> [WHAT NEEDS TO BE DONE]: Retype only the stretch of lines that starts with the line containing "会社概要 (264, 2374)" and ends with the last line of the records, both included, exactly.

> [DATA TO PROCESS]:
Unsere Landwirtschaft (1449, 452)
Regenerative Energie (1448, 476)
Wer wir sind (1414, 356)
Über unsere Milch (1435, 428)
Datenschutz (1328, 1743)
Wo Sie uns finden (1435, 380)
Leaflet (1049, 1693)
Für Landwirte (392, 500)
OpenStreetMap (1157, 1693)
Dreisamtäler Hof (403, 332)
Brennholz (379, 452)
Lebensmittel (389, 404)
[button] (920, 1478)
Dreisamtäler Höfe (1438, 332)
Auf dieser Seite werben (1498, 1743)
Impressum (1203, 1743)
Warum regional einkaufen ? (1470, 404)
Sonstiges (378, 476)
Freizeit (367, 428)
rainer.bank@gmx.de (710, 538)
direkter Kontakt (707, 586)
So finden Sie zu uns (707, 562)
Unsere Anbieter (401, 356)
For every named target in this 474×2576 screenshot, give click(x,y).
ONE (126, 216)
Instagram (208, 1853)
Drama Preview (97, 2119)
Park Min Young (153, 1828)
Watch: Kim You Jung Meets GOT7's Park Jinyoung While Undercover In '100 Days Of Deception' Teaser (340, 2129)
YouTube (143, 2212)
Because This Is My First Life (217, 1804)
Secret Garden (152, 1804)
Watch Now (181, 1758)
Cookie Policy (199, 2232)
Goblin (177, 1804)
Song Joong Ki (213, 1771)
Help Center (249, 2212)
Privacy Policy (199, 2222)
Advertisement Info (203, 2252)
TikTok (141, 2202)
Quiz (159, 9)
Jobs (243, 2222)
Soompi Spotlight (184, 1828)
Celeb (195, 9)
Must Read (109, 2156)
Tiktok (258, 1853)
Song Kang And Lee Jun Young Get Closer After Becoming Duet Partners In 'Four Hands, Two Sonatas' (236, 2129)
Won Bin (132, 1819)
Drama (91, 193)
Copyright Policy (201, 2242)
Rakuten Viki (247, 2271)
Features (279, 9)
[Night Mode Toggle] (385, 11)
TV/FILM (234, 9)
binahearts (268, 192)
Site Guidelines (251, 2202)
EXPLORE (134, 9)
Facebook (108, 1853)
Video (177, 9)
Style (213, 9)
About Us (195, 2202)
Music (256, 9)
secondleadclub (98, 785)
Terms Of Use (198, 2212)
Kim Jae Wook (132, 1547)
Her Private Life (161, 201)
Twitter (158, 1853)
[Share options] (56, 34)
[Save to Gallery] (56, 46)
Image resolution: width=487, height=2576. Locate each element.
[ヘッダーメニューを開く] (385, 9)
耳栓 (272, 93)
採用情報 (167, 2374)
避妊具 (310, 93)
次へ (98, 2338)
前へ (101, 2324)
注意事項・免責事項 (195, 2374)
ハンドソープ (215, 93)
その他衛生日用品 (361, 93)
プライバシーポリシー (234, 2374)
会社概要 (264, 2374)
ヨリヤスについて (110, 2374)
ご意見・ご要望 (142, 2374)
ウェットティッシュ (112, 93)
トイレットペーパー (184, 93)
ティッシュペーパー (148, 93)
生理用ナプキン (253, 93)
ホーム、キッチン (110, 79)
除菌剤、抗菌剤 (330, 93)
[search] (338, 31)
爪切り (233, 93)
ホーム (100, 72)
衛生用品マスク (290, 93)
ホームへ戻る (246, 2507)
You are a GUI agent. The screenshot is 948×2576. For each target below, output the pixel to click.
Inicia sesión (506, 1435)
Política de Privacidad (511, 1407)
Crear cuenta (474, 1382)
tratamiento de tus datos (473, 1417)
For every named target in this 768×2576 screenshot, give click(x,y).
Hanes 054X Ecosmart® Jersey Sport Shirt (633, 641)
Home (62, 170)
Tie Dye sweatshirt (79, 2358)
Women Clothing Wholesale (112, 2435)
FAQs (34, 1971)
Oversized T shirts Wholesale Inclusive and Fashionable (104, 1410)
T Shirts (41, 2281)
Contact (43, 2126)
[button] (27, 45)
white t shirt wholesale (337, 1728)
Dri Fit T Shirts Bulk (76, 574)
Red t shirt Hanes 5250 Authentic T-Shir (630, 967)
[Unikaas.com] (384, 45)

> [RESPONSE TO THIS TASK]:
会社概要 (264, 2374)
ヨリヤスについて (110, 2374)
ご意見・ご要望 (142, 2374)
ウェットティッシュ (112, 93)
トイレットペーパー (184, 93)
ティッシュペーパー (148, 93)
生理用ナプキン (253, 93)
ホーム、キッチン (110, 79)
除菌剤、抗菌剤 (330, 93)
[search] (338, 31)
爪切り (233, 93)
ホーム (100, 72)
衛生用品マスク (290, 93)
ホームへ戻る (246, 2507)
You are a GUI agent. The screenshot is 948×2576. For each target below, output the pixel to click.
Inicia sesión (506, 1435)
Política de Privacidad (511, 1407)
Crear cuenta (474, 1382)
tratamiento de tus datos (473, 1417)
For every named target in this 768×2576 screenshot, give click(x,y).
Hanes 054X Ecosmart® Jersey Sport Shirt (633, 641)
Home (62, 170)
Tie Dye sweatshirt (79, 2358)
Women Clothing Wholesale (112, 2435)
FAQs (34, 1971)
Oversized T shirts Wholesale Inclusive and Fashionable (104, 1410)
T Shirts (41, 2281)
Contact (43, 2126)
[button] (27, 45)
white t shirt wholesale (337, 1728)
Dri Fit T Shirts Bulk (76, 574)
Red t shirt Hanes 5250 Authentic T-Shir (630, 967)
[Unikaas.com] (384, 45)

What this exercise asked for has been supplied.